Eu estava de carro, voltando de uma reunião de trabalho para o meu cúbi (é pequeno demais para ser chamado de coisa maior, estou pensando em reduzir o nome ainda mais). E lá estão eles, senhoras e senhores, os malabaristas do semáforo. Está um calor infernal na cidade que Niemeyer projetou. Só posso imaginá-lo gigantesco, com uma enorme lupa numa das mãos, focalizando os raios solares sobre a minha cabeça. Zut. Estou torrado. Zut. Aquele cara também. Zut. O raio solar atinge um dos malabaristas. Zut. O fogo dos céus desce sobre nossas cabeças.
Algo, definitivamente, está acontecendo com o clima global. Não é só o derretimento das calotas polares. É o esquentamento universal que está nos tirando do sério. Está torrando o nosso senso de humor. Cara, não se consegue nem pensar direito.
E definitivamente, pensar é algo que esses dois sujeitos não parecem estar fazendo. Esses dois sujeitos estão em outro semáforo. E estão correndo feito doidos para distribuir balinhas. São dois baleiros lunáticos. Quando o calor é infernal todos os semáforos ficam vermelhos só para você, já reparou? Eu estou ali, suando em bicas, dentro do automóvel. Mas talvez eu deva explicar porque os vidros estão fechados. Então vou começar de novo, se você não se importar.
Eu outro dia estava descendo a avenida chamada Eixo Monumental, que desemboca na Esplanada dos Ministérios. São seis pistas num único sentido. E eu estava com um calor danado, vidros abertos, imaginando o Gigante Niemeyer com uma lupa bem grandona torrando os seres humanos que decidiram viver nessa cidade. E logo depois do primeiro viaduto, justo quando estava quase passando debaixo da rodoviária do Plano Piloto, o semáforo fechou. Enquanto eu observava as cores vivas do semáforo e o horizonte dessa pátria mãe gentil, escutei uma voz quase na minha nuca.
_Vai melzinho aí, doutor?
_Mas é claro!! – eu respondi, imediatamente, já sacando a notinha de dois reais que deixo enrolada no console, para evitar surpresas e mal-entendidos nos estacionamentos.
Eu também tenho sempre umas moedas de 1 ao alcance dos dedos para evitar dissabores, no porta-trecos da porta. São essas coisinhas que salvam vidas. E quando um ser humano pergunta na sua nuca se você quer melzinho, o melhor é aceitar logo e puxar o trocado. Desde esse dia, não importa o calor e o fato de não haver ar condicionado no carro, eu chego no semáforo com os vidros fechados.

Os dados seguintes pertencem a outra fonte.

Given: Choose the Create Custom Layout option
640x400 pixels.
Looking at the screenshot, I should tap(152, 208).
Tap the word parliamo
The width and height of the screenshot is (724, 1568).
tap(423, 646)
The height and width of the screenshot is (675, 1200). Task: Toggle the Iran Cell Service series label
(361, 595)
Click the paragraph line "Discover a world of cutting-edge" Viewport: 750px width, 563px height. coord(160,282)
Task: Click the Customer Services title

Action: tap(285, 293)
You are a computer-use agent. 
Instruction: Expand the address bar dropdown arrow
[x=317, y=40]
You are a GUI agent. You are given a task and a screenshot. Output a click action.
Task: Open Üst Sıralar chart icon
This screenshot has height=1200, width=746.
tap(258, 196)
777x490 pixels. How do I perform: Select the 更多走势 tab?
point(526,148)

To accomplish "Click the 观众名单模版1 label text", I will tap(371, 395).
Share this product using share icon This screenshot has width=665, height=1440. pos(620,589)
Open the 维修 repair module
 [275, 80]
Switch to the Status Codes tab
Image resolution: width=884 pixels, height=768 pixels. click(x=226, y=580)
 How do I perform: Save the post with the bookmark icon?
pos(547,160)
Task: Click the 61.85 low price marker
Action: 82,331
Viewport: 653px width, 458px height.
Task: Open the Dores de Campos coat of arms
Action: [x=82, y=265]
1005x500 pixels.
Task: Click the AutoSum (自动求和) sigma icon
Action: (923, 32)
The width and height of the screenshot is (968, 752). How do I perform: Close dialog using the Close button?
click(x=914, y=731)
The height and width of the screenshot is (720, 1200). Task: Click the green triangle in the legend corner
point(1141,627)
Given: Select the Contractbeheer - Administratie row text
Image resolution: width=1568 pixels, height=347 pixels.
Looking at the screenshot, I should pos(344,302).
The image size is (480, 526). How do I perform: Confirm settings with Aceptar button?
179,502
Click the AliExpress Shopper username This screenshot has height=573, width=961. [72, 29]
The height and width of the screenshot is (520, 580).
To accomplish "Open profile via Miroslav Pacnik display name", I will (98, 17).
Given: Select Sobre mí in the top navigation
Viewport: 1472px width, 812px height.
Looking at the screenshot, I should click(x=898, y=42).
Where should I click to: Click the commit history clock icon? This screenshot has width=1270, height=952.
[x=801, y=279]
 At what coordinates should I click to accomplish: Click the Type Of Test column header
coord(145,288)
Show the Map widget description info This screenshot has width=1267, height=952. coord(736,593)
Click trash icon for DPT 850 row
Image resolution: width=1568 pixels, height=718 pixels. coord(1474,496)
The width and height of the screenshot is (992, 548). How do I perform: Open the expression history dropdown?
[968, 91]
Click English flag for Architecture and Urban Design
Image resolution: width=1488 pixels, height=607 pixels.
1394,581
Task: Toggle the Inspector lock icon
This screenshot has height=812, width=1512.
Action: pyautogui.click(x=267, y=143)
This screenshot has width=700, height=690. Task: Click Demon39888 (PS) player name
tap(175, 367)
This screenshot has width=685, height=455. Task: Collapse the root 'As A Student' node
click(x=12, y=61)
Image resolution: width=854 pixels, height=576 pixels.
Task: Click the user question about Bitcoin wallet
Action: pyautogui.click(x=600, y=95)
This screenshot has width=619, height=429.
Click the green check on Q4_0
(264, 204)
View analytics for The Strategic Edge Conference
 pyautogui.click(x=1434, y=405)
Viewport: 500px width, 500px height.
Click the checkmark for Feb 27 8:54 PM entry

Hoje, portanto, eu voltava para o meu cúbi quando reparei no estranho balé dos baleiros maníacos no semáforo dos infernos. Eram dois, os malucos. Eles, sob o sol escaldante do Planalto Central, distribuíam dois pacotes de balas grampeadas com bilhetes nos carros parados. Definitivamente, eu não iria abrir o vidro para pegar balinha de jeito nenhum. E ninguém abriu os vidros de maneira nenhuma. E os baleiros maníacos vieram correndo e retiraram todas as balinhas. Menos uma. Uma moça, lá na frente, pegou os pacotes grampeados, a dois reais. Fiz as contas depressa. Vamos supor que eles conseguissem distribuir vinte duplas de balinhas, a dois reais, a cada sinal fechado. Com a taxa de sucesso de cinco por cento a cada cinco minutos e considerando quatro metros percorridos para cada carro, cada um faturaria 24 mangos a cada hora, ou a cada mil metros percorridos. Em outras palavras, a cada cinco quilômetros, os baleiros maníacos , juntos, iriam faturar 240 mangos. Em uma semana, 1680.
Depois de uma semana, no entanto, a taxa de sucesso se reduziria para um por cento. Até que a dupla bolasse uma estratégia nova.
Depois, à noite, voltando para casa, eu vi a baleira do semáforo da rodoviária, no sentido rodoviária –Torre de TV. Tem uns dez anos que ela vende balas no semáforo. E eu comprava chicletes dela, uma vez por semana. Mas agora, depois do episódio do melzinho, deixei de comprar.